On one hand, this is a story about the success of decriminalizing an activity a lot of people do and pulling a lucrative business out of the shadows. But it also had me wondering about how many pot dealers there are in the United States. Counting them turns out to be a difficult problem, and a Google search turned up a bunch of useless Yahoo Answers about legalization.
Instead, I approached the question through a technique called Fermi estimation, a back-of-the-envelope strategy that is generally good about making sure you’re in the right order of magnitude if not exactly correct. You’re probably somewhat familiar with it if you’ve ever heard the classic interview question, “How many piano tuners are there in the city of Chicago?”

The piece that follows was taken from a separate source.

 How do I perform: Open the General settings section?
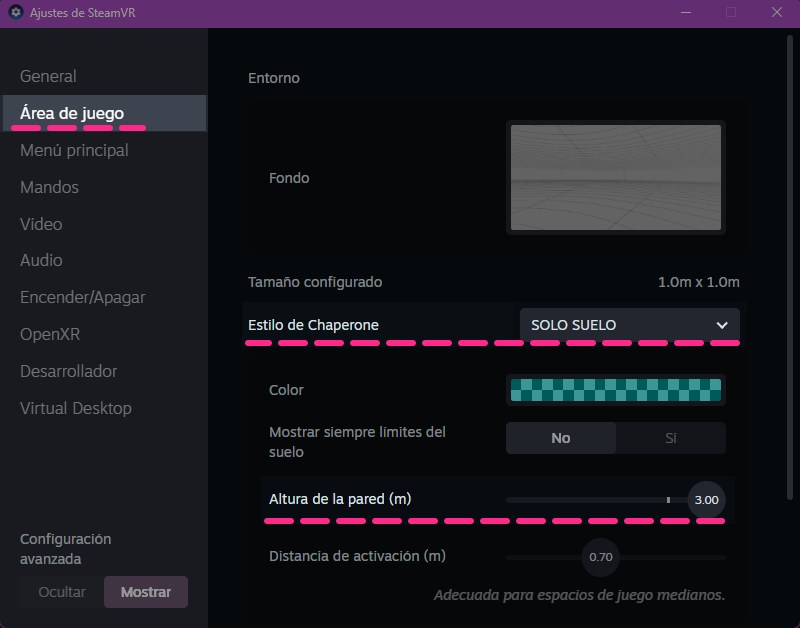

First, break the problem into parts. You estimate the demand (the number of piano tunings needed in Chicago in a year), and then given the demand, you estimate the supply (the number of piano tuners) needed to meet that demand. How many people are in Chicago? Given that, how many households? How many households with a piano? How often does a piano need to be tuned? How many pianos can a piano tuner tune in a week? So, how many piano tuners do you need to satisfy demand?

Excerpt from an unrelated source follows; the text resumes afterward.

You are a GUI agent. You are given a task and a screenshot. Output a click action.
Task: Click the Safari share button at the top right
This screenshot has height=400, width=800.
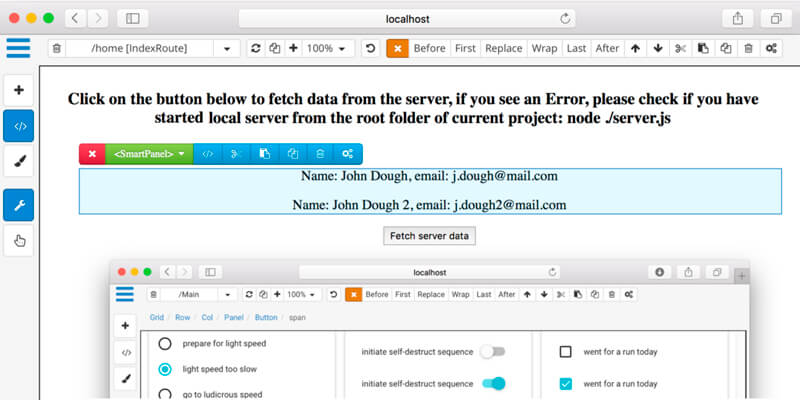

The answer won’t be perfect, but the objective is to get it in the ballpark. Are we talking dozens of piano tuners? Hundreds? Thousands? That’s what Fermi estimation is good at.
Back to marijuana. How many full-time pot dealers are there in the United States?
I looked at the 2011 National Survey on Drug Use and Health from the federal Substance Abuse and Mental Health Services Administration to get a headcount of people who smoke marijuana. According to the survey, 18.1 million Americans 12 or older smoked pot within the past year. Of those 18 million, 64.3 percent had smoked within the past month. For our purposes, let’s assume the people who smoked within the past month are regular users, and the rest are occasional users. This means that in 2011, about 11.6 million smoked at least once a month, and 6.5 million people had used marijuana less than once a month. The report also estimated that 7.1 million people 12 or older used marijuana more than 20 times per month.
So this is what our demand for marijuana looks like:
Use, but less than once per month: 6.5 million occasional users
Use between one and 20 times per month: 4.5 million regular users
Use more than 20 times per month: 7.1 million heavy users
It’s important to draw these lines when it comes to usage, because it makes a difference when it comes to estimating how frequently people buy pot. Because we’re estimating the number of full-time pot dealers, we only want to look at the regular and heavy smokers; I’m going to assume that people who use pot less than once per month probably get it from friends.
For the next step, I assume that heavy marijuana users buy from a dealer twice a month, regular users buy once a month and infrequent users don’t buy from a professional pot dealer. This estimate is partially informed by consumption data I read in a RAND Corp. study, but mostly because it seems a reasonable frequency.
This means that 4.5 million people are buying weed once a month, and 7.1 million people are buying weed twice a month. This comes out to 18.7 million professional marijuana transactions per month in the United States. Let’s guess that a full-time pot dealer works every day, eight hours a day and can make one transaction per hour; that comes out to about 240 sales per month per pot dealer.
There’s a lot of liability for error in this estimate — that pace seems a bit speedy for a pot dealer, and it also assumes that pot dealers don’t run out of marijuana — but as long as we’re in the right order of magnitude of “a couple of hundred drug sales per month,” we’re in the ballpark.
With 18.7 million marijuana transactions per month and 240 transactions per dealer, division says that we’d need 77,917 pot dealers to satisfy demand. This seems surprisingly reasonable. That’s a little less than the number of employed real estate brokers in 2011, another profession which involves a member of a community going to other people’s homes to make deals.
So, how does this stack up against other metrics of the drug salesman profession? Again, we sought to estimate the minimum number of people required to satisfy the market, but unsurprisingly the actual number may very well be higher. Based on FBI statistics, there were about 94,900 arrests for marijuana sale or manufacturing in 2011. And while this number accounts for the entire marijuana production apparatus in the U.S. — at all steps in the chain, from producers to major traffickers to low-level part-timers — it’s unreasonable to expect that the nearly 78,000 estimate is exactly right. But hey, at least our source isn’t Yahoo Answers.